- EXERCISE
Please make sure what you return matches the listing below exactly, minus its pictures.
*** DATA LISTING Section Begins ***
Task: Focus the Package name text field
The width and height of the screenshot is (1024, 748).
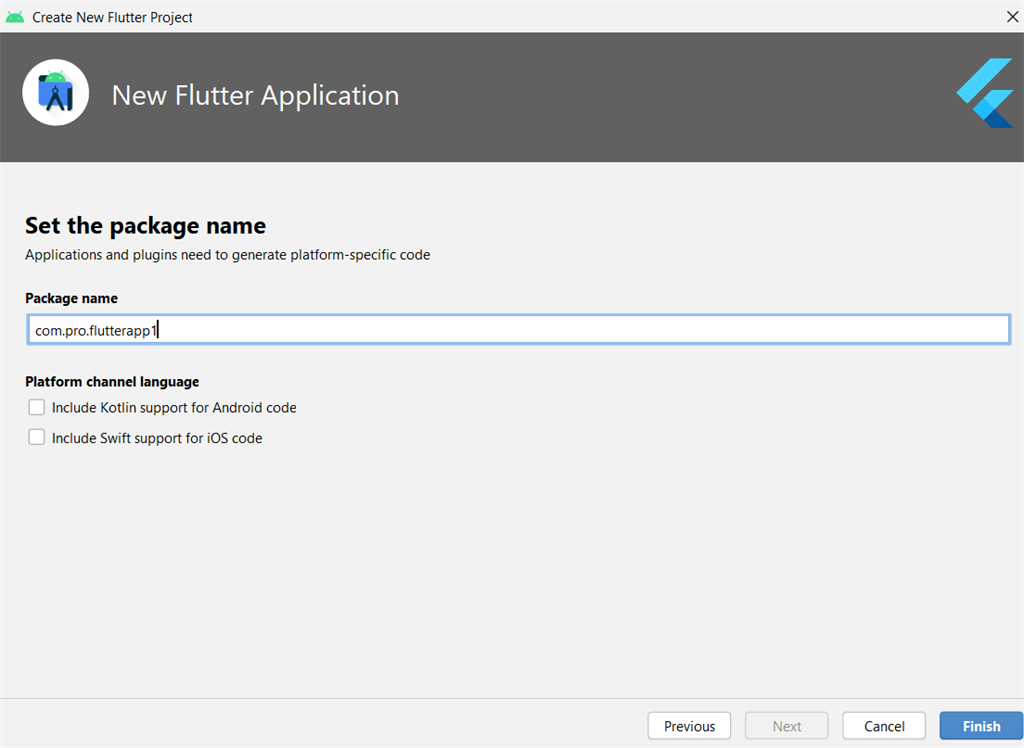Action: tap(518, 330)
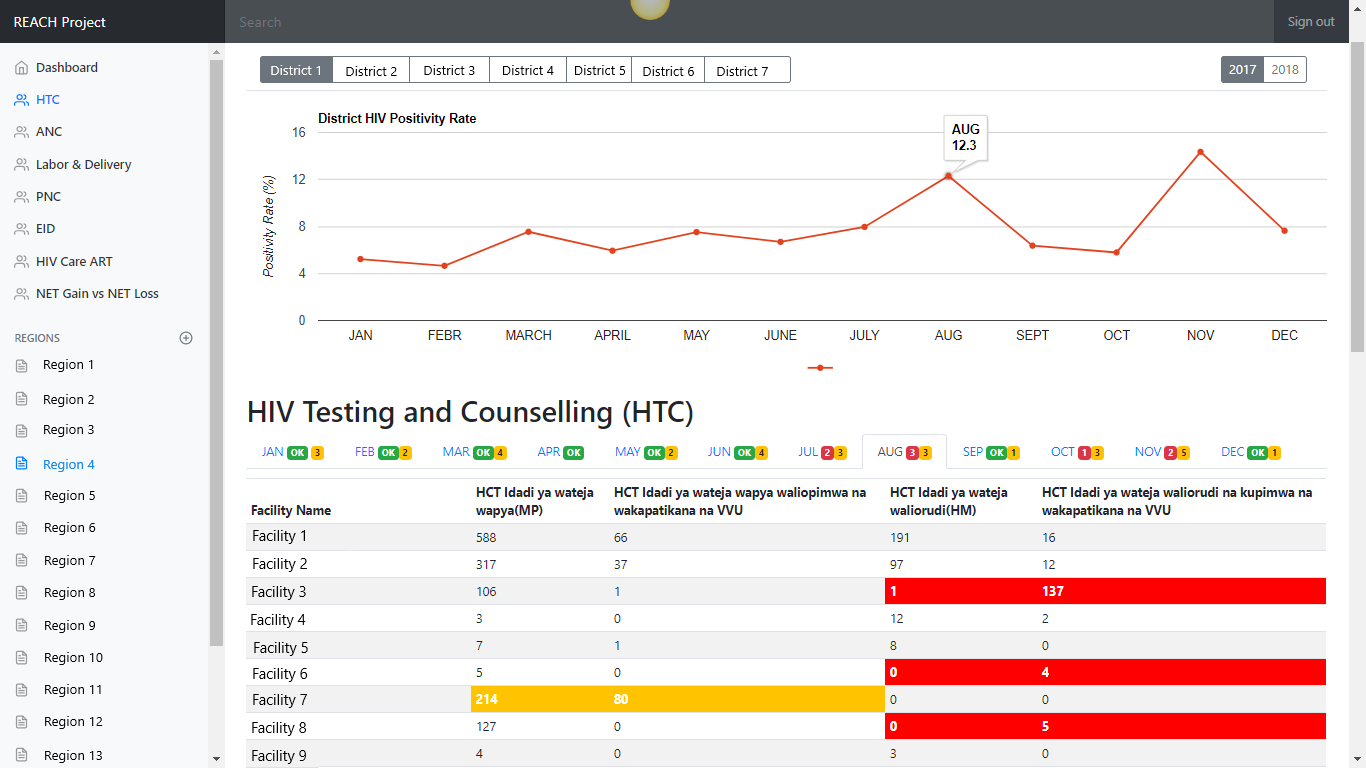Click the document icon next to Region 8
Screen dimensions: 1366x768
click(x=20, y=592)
*** DATA LISTING Section Ends ***
- REPLY
Task: Focus the Package name text field
The width and height of the screenshot is (1024, 748).
Action: tap(518, 330)
Click the document icon next to Region 8
Screen dimensions: 1366x768
click(x=20, y=592)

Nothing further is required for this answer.